REQUIREMENT -> Copy nothing but the lines below running from the line containing "The height and width of the screenshot is (1226, 906)." through the line containing "Task: Open logs icon for netdata container", both end lines included.

ENTRIES SHOWN ->
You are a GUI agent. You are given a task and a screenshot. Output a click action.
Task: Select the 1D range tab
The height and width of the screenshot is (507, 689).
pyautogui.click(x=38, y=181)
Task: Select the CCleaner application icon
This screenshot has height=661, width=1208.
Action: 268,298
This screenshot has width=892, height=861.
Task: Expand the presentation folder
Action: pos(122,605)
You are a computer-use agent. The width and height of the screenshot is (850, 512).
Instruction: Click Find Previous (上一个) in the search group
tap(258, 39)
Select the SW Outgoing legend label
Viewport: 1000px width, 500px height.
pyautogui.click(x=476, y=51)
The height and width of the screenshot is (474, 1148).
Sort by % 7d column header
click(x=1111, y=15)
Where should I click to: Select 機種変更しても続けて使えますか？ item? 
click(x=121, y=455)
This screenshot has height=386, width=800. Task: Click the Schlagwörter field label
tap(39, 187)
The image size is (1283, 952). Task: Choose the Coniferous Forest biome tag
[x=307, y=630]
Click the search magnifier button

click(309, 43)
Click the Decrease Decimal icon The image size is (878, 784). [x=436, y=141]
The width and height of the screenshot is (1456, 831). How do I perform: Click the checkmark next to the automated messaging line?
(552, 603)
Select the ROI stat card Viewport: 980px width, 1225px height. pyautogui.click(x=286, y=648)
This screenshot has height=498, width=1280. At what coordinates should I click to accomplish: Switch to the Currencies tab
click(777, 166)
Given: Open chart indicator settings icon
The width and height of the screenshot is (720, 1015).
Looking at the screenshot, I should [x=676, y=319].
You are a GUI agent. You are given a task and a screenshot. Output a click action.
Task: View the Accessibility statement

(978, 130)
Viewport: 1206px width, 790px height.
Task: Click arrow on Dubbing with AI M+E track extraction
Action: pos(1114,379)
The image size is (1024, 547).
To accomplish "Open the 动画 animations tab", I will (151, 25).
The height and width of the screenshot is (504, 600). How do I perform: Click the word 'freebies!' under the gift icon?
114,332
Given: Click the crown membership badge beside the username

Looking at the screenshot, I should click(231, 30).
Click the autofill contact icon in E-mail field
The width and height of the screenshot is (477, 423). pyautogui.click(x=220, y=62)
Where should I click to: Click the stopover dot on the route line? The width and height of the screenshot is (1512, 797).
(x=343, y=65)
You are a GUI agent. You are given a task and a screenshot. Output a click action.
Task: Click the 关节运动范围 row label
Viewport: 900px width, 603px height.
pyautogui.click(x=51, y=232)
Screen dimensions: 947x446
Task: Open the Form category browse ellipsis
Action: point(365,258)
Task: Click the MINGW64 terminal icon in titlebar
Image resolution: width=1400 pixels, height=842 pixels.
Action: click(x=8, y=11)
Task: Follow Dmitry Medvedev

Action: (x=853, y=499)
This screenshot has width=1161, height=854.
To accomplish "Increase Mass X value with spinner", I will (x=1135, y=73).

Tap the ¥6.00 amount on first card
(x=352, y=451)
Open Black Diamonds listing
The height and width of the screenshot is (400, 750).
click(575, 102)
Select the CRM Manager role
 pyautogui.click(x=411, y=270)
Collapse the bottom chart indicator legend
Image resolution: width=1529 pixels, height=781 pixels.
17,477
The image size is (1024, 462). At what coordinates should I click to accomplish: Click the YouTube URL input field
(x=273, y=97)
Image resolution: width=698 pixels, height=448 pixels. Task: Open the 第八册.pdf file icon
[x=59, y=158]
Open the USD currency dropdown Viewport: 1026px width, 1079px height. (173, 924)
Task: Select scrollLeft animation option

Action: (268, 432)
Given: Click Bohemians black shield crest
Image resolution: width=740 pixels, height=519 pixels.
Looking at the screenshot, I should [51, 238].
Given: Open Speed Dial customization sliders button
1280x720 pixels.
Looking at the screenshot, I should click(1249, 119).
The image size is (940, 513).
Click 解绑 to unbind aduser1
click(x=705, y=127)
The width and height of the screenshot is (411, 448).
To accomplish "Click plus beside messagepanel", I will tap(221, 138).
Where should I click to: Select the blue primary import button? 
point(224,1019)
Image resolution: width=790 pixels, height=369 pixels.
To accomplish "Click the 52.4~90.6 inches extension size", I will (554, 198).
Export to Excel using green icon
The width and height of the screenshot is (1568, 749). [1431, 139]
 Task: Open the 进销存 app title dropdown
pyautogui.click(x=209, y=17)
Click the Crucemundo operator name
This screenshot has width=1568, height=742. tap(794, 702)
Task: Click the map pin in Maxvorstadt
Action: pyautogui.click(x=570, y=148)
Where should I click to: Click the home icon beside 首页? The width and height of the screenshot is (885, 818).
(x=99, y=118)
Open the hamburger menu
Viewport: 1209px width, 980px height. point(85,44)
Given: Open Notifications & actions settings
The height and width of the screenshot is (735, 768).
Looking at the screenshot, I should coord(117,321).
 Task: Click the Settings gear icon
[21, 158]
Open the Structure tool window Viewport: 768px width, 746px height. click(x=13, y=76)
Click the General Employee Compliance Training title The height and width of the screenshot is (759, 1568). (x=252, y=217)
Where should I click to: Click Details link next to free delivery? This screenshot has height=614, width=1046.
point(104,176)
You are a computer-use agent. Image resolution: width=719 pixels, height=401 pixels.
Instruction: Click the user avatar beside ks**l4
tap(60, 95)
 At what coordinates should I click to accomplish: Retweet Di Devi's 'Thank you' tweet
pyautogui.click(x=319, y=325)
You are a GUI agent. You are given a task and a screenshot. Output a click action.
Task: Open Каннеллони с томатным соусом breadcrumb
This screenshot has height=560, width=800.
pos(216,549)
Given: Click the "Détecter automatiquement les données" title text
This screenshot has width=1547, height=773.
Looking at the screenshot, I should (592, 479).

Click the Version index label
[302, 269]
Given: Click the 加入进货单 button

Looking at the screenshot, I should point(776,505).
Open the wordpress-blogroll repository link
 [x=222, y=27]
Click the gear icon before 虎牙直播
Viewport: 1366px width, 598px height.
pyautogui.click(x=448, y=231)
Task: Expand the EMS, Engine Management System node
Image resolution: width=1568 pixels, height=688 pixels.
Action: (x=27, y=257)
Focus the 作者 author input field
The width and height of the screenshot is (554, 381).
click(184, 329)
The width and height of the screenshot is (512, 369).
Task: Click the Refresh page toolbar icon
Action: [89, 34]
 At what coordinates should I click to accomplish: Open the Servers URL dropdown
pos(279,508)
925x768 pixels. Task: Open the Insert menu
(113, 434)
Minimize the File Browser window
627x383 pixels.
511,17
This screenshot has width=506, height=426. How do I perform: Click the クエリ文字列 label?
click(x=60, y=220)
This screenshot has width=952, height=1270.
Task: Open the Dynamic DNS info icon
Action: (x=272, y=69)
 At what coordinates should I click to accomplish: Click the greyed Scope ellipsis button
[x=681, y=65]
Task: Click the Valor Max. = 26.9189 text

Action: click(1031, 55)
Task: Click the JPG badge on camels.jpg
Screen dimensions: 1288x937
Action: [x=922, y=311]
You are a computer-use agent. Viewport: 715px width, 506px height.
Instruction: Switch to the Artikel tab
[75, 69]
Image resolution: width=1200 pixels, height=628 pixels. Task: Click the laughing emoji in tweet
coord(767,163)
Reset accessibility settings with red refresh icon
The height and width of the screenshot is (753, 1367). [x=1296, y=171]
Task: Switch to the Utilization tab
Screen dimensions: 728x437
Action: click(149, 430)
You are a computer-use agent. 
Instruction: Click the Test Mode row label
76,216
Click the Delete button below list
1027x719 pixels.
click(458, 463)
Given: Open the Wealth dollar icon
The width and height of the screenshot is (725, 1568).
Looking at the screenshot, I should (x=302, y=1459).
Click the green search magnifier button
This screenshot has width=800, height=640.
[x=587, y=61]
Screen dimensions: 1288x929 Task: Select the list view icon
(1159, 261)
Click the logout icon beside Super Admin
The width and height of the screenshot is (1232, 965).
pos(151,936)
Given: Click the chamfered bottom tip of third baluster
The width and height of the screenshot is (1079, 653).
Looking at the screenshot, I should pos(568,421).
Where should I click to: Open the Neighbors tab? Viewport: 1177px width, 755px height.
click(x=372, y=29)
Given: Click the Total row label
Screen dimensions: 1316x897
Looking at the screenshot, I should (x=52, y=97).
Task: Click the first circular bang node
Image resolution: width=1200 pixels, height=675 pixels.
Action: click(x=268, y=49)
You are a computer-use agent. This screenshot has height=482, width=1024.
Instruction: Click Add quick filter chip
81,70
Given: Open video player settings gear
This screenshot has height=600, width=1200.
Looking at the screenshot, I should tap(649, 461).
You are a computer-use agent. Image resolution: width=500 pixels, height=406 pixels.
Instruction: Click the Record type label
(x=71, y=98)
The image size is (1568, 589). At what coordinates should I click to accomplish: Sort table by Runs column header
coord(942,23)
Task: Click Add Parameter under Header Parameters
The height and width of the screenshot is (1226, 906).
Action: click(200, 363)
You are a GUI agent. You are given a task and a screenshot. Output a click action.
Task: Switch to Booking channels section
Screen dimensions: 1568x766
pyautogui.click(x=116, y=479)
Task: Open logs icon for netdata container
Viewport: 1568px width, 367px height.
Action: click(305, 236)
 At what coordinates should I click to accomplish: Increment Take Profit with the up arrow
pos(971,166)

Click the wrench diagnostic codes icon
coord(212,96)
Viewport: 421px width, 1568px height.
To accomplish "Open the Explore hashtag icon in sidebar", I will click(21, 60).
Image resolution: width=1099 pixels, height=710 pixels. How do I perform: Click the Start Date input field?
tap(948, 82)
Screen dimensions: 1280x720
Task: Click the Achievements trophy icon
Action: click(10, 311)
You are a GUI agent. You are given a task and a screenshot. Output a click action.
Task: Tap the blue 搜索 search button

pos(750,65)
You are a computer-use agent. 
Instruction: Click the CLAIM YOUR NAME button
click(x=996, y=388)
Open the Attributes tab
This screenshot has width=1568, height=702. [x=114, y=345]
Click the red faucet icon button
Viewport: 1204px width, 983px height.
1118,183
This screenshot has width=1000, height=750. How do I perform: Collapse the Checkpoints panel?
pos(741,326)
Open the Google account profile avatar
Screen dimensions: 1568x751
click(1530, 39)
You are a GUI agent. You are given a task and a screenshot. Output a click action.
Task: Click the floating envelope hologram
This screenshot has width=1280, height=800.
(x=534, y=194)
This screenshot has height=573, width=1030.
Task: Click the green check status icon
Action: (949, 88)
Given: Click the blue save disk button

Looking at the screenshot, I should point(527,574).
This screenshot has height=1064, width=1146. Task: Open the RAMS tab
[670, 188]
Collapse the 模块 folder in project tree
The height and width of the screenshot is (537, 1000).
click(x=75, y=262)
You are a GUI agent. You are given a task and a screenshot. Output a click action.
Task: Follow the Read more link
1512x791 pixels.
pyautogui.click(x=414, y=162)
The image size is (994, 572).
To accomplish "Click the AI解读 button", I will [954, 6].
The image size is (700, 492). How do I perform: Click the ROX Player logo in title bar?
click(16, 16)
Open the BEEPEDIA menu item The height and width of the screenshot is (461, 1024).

RESPONSE AREA ->
The height and width of the screenshot is (1226, 906).
Action: click(200, 363)
You are a GUI agent. You are given a task and a screenshot. Output a click action.
Task: Switch to Booking channels section
Screen dimensions: 1568x766
pyautogui.click(x=116, y=479)
Task: Open logs icon for netdata container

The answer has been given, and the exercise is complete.